WHAT YOU WILL DO:
Consider the data that follows and state how many lines contain the string "computer", using the number alone.
-.-.-
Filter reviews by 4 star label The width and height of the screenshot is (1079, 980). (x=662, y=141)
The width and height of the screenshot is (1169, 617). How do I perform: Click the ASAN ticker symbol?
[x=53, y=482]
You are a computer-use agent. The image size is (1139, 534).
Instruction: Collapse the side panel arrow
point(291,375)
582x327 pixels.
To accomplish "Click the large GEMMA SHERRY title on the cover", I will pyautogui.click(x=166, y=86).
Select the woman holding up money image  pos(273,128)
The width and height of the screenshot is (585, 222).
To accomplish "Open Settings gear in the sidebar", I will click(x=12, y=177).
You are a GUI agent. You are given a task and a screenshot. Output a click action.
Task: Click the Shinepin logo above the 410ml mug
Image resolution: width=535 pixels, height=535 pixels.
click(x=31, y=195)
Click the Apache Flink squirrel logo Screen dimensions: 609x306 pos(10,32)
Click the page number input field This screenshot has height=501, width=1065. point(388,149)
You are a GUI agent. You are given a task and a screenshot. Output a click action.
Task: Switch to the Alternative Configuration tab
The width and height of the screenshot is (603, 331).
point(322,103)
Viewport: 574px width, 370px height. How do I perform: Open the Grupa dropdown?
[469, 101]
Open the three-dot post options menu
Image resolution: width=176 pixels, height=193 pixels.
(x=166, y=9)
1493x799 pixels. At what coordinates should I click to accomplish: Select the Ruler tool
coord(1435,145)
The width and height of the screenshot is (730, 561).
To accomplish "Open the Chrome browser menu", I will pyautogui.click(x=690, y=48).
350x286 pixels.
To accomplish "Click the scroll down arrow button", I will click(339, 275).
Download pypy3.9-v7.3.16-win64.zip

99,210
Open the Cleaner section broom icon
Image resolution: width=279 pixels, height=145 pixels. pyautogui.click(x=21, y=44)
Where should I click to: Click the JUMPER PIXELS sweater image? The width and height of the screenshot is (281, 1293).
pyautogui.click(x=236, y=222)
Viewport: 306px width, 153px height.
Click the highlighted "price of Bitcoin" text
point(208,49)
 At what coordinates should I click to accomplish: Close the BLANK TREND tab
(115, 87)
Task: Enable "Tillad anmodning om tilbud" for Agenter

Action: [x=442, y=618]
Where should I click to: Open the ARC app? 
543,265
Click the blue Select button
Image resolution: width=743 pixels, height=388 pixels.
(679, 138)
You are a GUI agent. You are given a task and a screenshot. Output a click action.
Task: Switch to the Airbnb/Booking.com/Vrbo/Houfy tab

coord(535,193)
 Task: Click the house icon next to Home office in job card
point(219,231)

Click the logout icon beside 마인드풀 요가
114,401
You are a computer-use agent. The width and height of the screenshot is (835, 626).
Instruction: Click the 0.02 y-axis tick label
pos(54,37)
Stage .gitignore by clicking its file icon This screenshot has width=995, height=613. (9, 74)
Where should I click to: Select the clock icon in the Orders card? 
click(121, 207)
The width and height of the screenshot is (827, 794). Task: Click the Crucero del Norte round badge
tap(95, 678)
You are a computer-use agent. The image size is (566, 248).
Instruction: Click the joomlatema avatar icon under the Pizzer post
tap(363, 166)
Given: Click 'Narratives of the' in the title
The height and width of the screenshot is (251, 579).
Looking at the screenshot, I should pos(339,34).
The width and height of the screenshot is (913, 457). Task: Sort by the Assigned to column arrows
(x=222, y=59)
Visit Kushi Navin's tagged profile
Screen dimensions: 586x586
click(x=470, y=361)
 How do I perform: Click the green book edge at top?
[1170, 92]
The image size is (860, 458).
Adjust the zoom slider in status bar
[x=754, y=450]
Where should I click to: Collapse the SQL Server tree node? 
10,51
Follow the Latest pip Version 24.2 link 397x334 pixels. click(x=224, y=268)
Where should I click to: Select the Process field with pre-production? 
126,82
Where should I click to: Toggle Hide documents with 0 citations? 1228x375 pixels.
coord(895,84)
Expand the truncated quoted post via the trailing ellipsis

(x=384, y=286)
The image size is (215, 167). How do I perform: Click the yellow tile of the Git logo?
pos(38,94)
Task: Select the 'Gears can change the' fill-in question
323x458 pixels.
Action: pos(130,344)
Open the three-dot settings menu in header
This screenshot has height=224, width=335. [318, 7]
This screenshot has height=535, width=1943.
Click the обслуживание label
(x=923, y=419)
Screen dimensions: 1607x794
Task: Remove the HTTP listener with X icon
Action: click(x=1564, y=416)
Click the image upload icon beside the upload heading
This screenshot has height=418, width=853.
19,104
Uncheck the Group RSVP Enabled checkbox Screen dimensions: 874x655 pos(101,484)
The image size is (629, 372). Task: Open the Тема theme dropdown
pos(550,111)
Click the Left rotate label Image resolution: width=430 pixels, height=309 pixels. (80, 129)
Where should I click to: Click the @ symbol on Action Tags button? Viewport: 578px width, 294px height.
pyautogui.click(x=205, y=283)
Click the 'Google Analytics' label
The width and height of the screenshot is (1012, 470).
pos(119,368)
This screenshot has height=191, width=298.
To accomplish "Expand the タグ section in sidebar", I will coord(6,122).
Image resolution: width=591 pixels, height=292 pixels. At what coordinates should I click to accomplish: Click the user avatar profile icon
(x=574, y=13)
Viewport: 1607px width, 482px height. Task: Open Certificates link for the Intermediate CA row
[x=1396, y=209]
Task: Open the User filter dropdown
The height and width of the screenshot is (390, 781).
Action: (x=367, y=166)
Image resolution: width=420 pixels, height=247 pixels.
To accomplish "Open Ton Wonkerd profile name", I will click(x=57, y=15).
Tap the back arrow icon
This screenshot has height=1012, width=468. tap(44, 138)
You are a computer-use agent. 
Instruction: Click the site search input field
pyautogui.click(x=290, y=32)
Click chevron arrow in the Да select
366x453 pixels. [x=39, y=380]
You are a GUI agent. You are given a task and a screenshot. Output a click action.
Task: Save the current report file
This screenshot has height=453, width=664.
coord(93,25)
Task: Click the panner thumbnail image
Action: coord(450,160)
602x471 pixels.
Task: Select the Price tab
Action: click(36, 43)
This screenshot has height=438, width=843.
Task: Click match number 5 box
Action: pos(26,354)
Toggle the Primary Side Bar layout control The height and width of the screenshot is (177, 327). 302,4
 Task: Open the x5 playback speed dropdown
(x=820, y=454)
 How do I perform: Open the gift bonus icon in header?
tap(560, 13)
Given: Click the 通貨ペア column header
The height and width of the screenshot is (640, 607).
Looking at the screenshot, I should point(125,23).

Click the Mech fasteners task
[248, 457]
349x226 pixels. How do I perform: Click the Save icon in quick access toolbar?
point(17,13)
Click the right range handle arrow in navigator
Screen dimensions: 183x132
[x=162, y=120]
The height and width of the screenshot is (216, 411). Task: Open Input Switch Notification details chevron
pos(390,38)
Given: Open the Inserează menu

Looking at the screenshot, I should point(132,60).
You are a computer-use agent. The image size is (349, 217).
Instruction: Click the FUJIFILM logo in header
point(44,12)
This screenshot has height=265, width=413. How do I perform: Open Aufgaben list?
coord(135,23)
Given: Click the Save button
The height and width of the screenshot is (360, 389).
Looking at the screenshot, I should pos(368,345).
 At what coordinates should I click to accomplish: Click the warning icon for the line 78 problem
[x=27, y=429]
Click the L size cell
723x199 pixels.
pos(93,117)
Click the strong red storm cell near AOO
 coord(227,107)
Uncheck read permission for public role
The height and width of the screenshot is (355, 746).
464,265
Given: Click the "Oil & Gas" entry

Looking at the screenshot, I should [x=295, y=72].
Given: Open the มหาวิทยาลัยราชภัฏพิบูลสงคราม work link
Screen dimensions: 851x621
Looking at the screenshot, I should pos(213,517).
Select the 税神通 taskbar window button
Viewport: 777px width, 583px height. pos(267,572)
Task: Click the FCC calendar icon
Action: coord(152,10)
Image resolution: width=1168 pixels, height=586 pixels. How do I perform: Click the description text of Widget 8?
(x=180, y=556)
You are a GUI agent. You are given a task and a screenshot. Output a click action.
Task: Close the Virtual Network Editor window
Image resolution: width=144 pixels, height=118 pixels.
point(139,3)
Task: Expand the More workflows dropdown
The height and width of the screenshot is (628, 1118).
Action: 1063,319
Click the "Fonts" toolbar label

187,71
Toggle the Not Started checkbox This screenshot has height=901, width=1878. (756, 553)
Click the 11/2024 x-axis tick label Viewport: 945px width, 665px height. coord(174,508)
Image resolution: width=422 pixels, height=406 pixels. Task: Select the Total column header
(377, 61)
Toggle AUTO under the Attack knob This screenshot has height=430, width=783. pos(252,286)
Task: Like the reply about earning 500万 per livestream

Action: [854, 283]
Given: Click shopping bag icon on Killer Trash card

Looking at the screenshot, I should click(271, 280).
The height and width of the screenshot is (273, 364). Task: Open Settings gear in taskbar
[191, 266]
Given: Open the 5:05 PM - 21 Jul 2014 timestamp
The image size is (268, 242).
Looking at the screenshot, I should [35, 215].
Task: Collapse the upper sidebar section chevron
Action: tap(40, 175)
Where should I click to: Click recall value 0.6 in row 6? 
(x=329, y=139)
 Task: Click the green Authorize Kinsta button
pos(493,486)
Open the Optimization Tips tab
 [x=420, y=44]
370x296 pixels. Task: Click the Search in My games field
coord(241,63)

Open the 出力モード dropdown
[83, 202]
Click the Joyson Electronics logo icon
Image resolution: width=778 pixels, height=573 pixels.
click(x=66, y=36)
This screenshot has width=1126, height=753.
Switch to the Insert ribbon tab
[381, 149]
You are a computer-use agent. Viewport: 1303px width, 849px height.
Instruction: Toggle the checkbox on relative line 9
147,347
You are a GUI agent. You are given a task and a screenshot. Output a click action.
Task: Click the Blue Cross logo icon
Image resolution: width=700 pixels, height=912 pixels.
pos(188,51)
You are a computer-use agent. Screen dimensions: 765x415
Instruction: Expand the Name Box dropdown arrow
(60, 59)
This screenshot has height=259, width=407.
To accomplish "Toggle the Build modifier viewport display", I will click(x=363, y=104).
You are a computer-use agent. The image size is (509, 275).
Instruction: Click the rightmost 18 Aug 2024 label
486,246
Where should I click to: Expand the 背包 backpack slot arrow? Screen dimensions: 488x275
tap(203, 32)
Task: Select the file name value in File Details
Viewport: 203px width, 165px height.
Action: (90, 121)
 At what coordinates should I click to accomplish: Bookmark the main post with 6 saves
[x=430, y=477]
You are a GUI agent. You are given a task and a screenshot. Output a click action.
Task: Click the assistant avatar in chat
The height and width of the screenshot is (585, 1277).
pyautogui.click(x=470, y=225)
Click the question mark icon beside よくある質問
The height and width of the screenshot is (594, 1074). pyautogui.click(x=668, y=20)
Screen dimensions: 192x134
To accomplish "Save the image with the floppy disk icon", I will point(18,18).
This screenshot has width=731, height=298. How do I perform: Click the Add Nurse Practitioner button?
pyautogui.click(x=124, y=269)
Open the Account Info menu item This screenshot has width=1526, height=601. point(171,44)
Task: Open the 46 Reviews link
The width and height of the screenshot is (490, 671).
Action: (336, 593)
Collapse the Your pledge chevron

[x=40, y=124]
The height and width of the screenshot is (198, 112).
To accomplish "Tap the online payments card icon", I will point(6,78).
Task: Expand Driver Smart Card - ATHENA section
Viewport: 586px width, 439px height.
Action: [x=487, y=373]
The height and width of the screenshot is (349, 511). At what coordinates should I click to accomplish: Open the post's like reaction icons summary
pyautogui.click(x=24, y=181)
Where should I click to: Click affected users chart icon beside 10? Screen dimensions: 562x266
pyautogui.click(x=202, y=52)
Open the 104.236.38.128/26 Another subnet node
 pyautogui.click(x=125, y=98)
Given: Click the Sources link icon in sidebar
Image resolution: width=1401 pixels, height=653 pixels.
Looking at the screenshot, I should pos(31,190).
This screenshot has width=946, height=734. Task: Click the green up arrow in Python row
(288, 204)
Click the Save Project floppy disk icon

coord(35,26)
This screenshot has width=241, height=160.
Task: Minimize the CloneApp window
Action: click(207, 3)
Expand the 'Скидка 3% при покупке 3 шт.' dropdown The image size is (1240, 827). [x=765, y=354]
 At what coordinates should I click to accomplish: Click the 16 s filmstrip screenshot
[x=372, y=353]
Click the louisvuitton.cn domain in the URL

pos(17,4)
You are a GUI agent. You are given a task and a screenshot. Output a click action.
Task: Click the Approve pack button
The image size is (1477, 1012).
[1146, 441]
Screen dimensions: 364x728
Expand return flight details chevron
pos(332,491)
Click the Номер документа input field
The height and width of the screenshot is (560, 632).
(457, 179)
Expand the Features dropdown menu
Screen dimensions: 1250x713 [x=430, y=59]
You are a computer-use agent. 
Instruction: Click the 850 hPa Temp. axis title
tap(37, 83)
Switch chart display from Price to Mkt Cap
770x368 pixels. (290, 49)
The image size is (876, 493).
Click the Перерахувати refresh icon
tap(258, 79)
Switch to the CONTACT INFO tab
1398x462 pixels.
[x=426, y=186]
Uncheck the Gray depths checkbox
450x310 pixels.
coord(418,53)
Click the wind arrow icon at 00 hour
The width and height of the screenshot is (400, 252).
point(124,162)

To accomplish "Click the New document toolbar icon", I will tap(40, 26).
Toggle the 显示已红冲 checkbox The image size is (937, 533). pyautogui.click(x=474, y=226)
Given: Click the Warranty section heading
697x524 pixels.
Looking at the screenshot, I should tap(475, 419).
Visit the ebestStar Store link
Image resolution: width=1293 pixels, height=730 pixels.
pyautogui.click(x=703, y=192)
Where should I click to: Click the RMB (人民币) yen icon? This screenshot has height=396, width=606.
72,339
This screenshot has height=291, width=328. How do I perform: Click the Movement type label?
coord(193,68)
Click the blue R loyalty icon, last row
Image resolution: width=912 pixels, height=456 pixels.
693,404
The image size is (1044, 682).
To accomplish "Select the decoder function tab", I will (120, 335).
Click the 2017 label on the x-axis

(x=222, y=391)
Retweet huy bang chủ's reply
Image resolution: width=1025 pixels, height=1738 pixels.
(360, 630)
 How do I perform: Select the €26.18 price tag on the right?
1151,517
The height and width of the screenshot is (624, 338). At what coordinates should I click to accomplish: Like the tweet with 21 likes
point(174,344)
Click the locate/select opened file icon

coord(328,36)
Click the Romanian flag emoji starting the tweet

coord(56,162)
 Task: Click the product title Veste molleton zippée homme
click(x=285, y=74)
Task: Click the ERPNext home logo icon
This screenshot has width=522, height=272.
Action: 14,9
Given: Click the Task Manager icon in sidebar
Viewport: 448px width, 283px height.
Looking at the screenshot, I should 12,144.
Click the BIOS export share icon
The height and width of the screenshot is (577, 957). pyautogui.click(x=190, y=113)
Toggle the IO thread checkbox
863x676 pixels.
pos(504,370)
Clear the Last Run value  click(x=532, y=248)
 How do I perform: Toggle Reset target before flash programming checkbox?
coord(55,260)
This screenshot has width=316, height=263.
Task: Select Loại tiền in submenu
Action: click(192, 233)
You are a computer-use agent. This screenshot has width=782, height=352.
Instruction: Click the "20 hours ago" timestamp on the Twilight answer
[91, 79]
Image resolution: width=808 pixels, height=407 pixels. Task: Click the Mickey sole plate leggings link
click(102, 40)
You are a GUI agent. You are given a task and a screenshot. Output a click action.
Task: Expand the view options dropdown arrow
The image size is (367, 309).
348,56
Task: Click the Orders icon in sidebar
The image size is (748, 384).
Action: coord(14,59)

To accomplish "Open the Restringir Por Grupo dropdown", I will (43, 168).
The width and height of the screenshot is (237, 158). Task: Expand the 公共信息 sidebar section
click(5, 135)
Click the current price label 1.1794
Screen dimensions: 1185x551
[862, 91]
-.-.-
RESULT:
10